Construction from the ground up is probably cheaper, Brehman said, "but saving these buildings is more palatable to the community."
Market is changing
With reBuild partners Tom Harvey and Mac Brand, he has years of experience doing $1 million "Main Line flips."
In 2011, Harvey and Brehman joined Brand, noting "the trend away from gargantuan houses on the Main Line," and did the Villas at Redleaf in Wynnewood — 30-year-old refurbished condos in a former mansion.
"Because of Redleaf, we saw the growing market of downsizing boomers for high-end condos," Brehman said.
One thing that worked well in the Narberth project, he said, was excavating a stairwell on the side of the church to obtain access to the lowest level, so the required parking could go under the condo units.
The First Baptist site offers a similar opportunity for below-unit parking, he said.
Two years ago, developer Andy Thomas didn't have it that easy.
When he turned a long-closed church and its rectory into a single-family home, townhouses and rental apartments, Thomas said, he had to dig the footings for the required underground parking by hand, which caused significant delays.

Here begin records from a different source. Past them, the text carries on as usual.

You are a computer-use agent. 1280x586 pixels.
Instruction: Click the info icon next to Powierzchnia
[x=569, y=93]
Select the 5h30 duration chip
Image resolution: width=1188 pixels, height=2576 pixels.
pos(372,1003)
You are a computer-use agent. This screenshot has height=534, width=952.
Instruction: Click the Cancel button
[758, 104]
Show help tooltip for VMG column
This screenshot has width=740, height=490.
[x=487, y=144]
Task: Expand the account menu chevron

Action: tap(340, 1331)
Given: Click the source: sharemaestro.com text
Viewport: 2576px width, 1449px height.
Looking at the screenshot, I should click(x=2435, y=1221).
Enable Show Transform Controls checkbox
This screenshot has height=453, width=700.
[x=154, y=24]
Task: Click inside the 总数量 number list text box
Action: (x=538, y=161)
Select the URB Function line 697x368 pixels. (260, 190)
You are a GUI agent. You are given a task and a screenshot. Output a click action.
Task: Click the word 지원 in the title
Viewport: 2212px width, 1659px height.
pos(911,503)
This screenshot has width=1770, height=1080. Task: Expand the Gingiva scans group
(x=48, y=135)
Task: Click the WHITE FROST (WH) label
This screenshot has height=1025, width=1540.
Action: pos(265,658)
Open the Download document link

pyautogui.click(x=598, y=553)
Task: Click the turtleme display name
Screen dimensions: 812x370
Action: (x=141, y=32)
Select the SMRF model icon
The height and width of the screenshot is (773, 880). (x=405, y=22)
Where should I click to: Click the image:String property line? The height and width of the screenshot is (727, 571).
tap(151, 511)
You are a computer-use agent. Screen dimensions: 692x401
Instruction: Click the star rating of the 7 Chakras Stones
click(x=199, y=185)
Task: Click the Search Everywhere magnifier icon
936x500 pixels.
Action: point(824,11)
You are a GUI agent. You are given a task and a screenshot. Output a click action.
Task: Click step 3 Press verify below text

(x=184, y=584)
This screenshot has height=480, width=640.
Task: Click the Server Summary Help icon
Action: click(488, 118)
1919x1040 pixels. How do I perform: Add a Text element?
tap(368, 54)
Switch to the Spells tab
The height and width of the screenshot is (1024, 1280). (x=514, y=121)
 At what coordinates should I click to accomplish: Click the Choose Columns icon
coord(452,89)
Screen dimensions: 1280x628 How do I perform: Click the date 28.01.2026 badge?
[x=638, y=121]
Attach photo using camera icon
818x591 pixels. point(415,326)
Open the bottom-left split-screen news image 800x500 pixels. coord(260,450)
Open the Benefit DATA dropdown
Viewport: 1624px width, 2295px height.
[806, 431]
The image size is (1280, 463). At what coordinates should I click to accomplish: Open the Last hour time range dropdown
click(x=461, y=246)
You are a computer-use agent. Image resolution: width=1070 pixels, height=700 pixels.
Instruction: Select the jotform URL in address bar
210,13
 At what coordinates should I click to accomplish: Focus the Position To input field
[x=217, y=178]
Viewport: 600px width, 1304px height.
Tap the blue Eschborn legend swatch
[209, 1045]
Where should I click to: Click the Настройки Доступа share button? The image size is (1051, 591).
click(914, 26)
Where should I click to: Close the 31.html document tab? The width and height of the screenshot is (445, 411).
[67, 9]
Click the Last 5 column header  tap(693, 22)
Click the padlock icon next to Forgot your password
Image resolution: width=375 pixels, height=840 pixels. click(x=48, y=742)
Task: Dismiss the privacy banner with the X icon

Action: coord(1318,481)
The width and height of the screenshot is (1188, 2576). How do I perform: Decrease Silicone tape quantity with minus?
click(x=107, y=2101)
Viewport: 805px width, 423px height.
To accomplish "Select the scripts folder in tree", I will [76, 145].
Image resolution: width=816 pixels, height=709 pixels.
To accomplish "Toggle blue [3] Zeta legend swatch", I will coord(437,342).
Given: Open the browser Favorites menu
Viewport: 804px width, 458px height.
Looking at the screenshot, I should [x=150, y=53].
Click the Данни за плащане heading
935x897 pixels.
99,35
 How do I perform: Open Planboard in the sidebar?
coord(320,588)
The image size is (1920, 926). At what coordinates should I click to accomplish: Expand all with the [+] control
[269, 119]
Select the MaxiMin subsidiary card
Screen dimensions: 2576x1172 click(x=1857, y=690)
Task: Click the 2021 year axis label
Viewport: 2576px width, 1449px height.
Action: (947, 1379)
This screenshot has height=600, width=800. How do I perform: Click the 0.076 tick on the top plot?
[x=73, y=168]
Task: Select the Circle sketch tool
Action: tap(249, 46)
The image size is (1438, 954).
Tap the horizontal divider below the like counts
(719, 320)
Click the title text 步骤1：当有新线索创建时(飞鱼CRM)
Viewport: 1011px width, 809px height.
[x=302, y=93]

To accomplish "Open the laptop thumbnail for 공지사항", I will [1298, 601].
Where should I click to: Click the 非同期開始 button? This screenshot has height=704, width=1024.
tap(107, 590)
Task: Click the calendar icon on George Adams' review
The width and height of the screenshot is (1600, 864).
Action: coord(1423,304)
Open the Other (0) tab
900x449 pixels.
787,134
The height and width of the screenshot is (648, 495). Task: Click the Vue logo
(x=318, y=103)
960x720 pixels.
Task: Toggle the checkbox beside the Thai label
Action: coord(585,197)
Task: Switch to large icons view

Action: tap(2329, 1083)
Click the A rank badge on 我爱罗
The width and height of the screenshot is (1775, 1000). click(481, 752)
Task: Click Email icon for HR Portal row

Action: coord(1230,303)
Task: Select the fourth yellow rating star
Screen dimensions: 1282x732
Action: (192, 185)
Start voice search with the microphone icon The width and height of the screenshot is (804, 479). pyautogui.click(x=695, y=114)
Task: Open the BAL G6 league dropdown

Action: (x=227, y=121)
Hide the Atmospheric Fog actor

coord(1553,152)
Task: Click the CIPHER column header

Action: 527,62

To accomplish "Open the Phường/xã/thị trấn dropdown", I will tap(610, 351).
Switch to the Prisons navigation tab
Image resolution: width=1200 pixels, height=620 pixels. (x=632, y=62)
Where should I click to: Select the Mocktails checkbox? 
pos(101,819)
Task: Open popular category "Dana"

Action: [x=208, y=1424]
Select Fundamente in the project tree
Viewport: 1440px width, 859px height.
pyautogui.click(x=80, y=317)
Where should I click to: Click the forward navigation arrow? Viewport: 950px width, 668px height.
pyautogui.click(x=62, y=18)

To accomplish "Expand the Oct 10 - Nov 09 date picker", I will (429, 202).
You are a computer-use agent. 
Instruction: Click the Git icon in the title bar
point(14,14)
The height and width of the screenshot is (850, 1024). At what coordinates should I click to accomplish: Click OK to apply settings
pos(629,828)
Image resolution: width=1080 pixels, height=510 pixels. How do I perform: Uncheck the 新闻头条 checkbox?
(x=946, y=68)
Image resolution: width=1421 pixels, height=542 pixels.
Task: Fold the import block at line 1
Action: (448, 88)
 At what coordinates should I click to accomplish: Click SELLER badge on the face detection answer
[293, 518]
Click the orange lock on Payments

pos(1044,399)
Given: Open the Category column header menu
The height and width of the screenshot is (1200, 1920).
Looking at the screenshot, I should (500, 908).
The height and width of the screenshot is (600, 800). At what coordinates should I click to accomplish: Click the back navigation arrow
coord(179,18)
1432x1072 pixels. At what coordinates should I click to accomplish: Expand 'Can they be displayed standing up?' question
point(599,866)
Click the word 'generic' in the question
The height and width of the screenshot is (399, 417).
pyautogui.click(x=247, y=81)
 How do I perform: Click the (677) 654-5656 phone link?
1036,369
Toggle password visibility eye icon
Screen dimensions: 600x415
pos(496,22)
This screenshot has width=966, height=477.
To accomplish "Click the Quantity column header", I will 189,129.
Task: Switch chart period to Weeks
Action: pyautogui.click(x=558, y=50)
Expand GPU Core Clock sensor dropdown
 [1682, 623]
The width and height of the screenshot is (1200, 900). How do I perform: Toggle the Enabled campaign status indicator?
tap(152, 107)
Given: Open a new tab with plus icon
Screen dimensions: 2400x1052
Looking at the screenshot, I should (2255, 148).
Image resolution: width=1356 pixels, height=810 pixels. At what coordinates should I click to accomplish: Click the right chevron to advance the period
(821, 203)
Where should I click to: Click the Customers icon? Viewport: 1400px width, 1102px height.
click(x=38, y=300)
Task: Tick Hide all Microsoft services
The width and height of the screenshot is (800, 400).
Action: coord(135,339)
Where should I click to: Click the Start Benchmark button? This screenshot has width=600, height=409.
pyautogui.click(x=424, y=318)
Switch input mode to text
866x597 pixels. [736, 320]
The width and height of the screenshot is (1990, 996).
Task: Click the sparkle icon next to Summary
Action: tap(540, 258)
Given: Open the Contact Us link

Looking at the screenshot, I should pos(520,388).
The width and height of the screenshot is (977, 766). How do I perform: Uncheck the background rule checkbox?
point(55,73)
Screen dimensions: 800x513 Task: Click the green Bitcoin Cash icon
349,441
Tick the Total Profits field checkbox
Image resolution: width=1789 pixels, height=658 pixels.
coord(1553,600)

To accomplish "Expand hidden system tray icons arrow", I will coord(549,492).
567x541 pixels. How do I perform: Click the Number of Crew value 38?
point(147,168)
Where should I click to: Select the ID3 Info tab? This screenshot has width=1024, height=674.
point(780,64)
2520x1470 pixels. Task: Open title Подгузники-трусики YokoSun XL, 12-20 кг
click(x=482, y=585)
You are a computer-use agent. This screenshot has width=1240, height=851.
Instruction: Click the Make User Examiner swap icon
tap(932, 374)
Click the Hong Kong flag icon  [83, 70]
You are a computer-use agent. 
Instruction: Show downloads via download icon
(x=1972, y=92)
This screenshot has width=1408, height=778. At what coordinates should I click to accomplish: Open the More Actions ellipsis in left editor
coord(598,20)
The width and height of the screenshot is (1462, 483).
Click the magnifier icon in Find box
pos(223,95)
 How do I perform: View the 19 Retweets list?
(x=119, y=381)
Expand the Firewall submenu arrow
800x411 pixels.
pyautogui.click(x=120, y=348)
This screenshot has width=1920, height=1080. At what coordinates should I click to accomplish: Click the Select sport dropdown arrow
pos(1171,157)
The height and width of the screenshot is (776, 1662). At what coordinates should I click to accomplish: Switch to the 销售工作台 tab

His buyers were paying in the upper $500,000s, adding $100,000 in upgrades to the base price, Thomas said.
Sale and eventual reuse of religious properties does not necessarily mean all congregations have to vacate. At another site, for instance, Weinstein will build 20 condos but lease the sanctuary back to the church members.
Brokering sales of spiritual institutions is very different from the rest of his business, Duffy said:
"I tell people I have the greatest client ever — God."